The shot, which contains monoclonal antibodies, would primarily be intended for infants and children in countries with the most malaria transmission, the team who conducted the trial says. These young children have the highest risk of dying from severe malaria.

In the clinical trial, 15 of 17 participants who received the monoclonal antibodies did not become infected after being exposed to mosquitoes with malaria in the lab, the researchers report in the Aug. 4 New England Journal of Medicine. All six people who did not receive the medicine developed infections.
The clinical trial tested different doses and delivered the medicine intravenously or as a shot.

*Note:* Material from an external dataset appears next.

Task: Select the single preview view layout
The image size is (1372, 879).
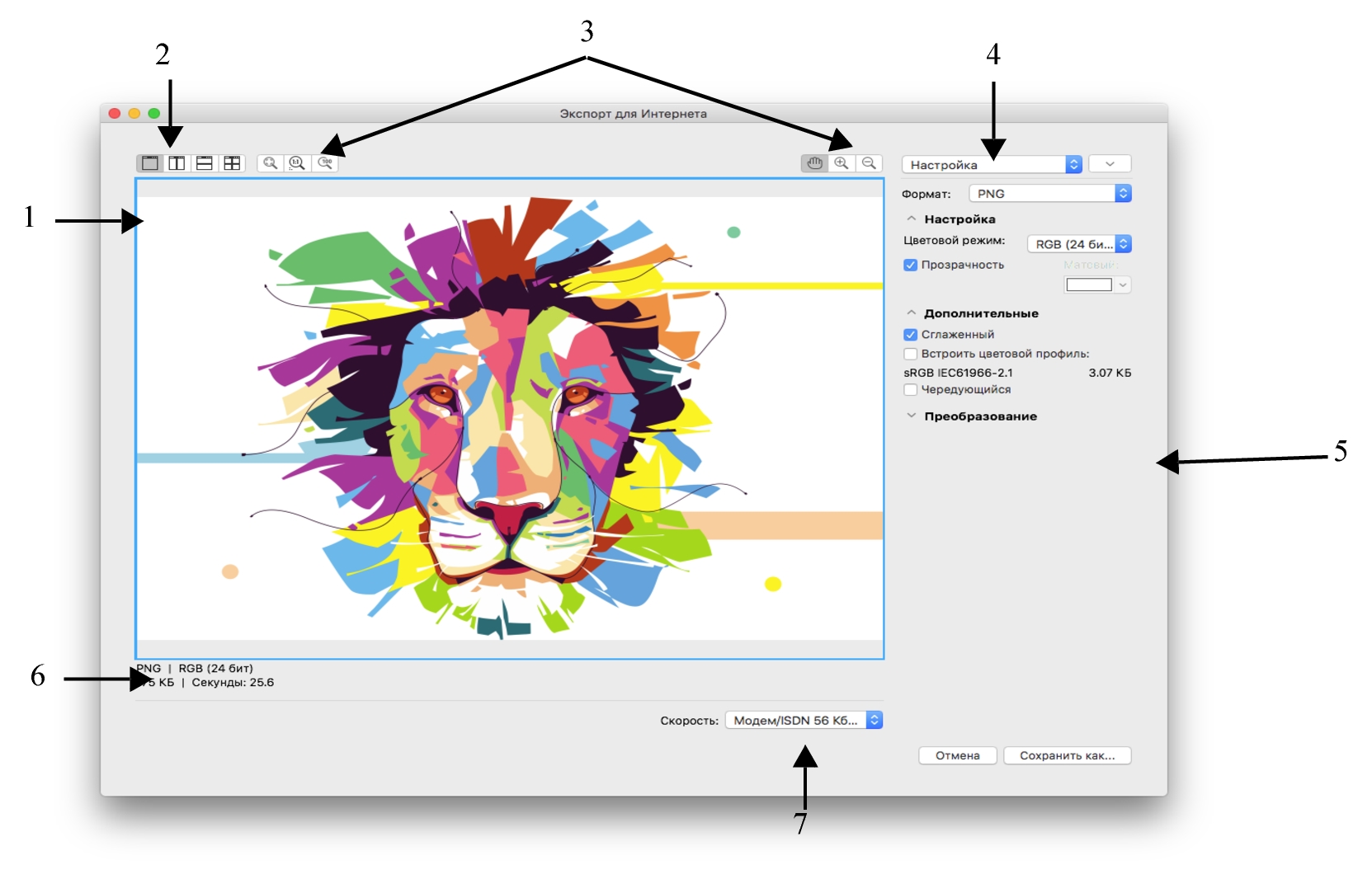Action: [x=149, y=163]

Based on a computer model of how the medicine is taken up, distributed and then cleared by the body, the researchers estimate that one shot may protect against malaria for six months.

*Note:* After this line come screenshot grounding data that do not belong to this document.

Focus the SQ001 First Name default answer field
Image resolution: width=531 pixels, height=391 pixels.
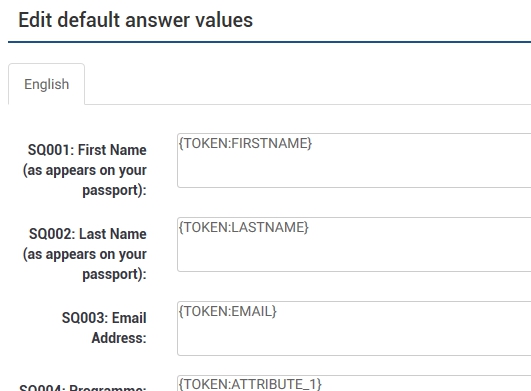click(354, 160)
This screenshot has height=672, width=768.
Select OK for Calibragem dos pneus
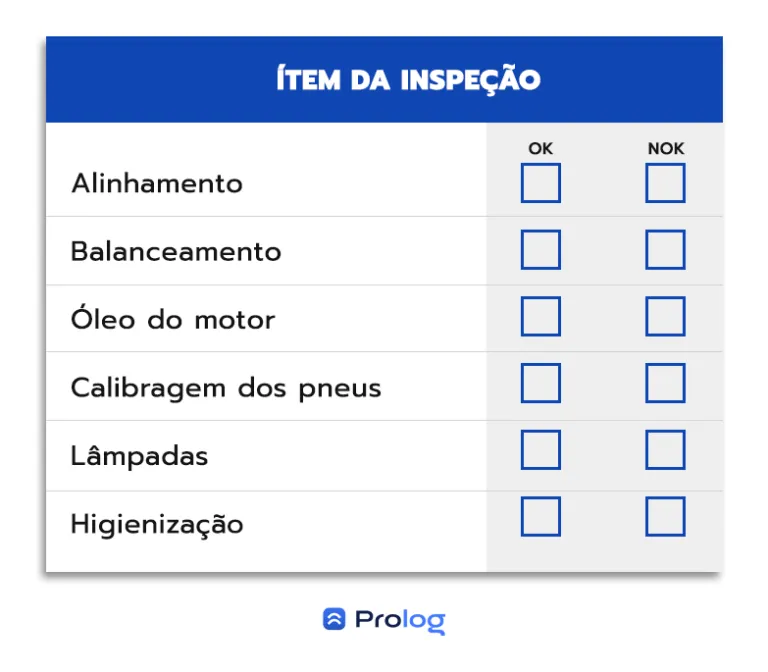[540, 383]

“What we’ve always been looking for is some sort of intervention that will prevent infection reliably and for as long a time as possible,” says Miriam Laufer, a pediatric infectious disease doctor and director of the Malaria Research Program at the University of Maryland School of Medicine in Baltimore.

Ideally, Laufer says, that would be a highly effective vaccine that provides years and years of protection. A new malaria vaccine has recently become available, but it is only modestly protective against the disease, and that protection wanes rapidly (SN: 12/22/21). The vaccine requires four shots.

Monoclonal antibodies could provide an option that requires only one shot, once a year. It will take more research to see how well the antibodies work against malaria outside of the laboratory and how cost-effective the shot is.

The monoclonal antibodies shot wouldn’t exclude the need for other prevention strategies, says Laufer, who was not involved in the new study. But it could be “one of the easier interventions in terms of minimal contact with the health care system, with good benefit.”

What’s appealing, she says, “is the possibility that you could give kids, even the youngest kids, an injection [of] premade antibodies that could last for six months or longer and protect them throughout the rainy season.” That once-a-season shot would be helpful in countries in West Africa, where malaria transmission only occurs during the rainy season.

Malaria sickened an estimated 241 million people and killed 627,000 worldwide in 2020. Most of those deaths occurred in sub-Saharan Africa in children younger than 5. These littlest kids haven’t had the chance to develop immunity to the disease and are more susceptible to dying if severe malaria develops.

Reducing the spread of malaria includes measures to control mosquitoes, such as using insecticide-treated nets over beds or spraying to kill mosquitoes indoors, as well as preventing infections, such as taking antimalarial drugs at regular intervals. In October 2021, the World Health Organization also recommended the new vaccine, which in clinical trials reduced cases of malaria and severe malaria by 36 percent after four years of follow-up.

Monoclonal antibodies are a laboratory-made version of antibodies, the proteins that the immune system produces in response to a vaccine or natural infection. Monoclonal means that it contains clones, or copies, of one particular antibody.

The antibody evaluated in the clinical trial attaches to a protein on the surface of sporozoites — the form of the malaria parasite that enters the body after an infected mosquito bites — and stops the parasites from infecting the liver.

The new monoclonal antibody has improvements over an earlier version developed by the same research team. The new version binds more strongly to the targeted malaria parasite protein. It also has a tweak that keeps it from degrading too quickly in the body. This boosts its half-life in the blood (the time it takes for half of the medicine to degrade) to 56 days, almost three times that of its predecessor.

Two clinical trials are planned to assess how well the medicine protects children in places where malaria is spreading. One trial in Mali, where malaria transmission is seasonal, will study the shot’s efficacy over seven months. Another trial in Kenya, among the countries in East Africa where malaria spreads year-round, will assess how well the shot works while following the children for a year. Those studies will also help to determine the best dose for children.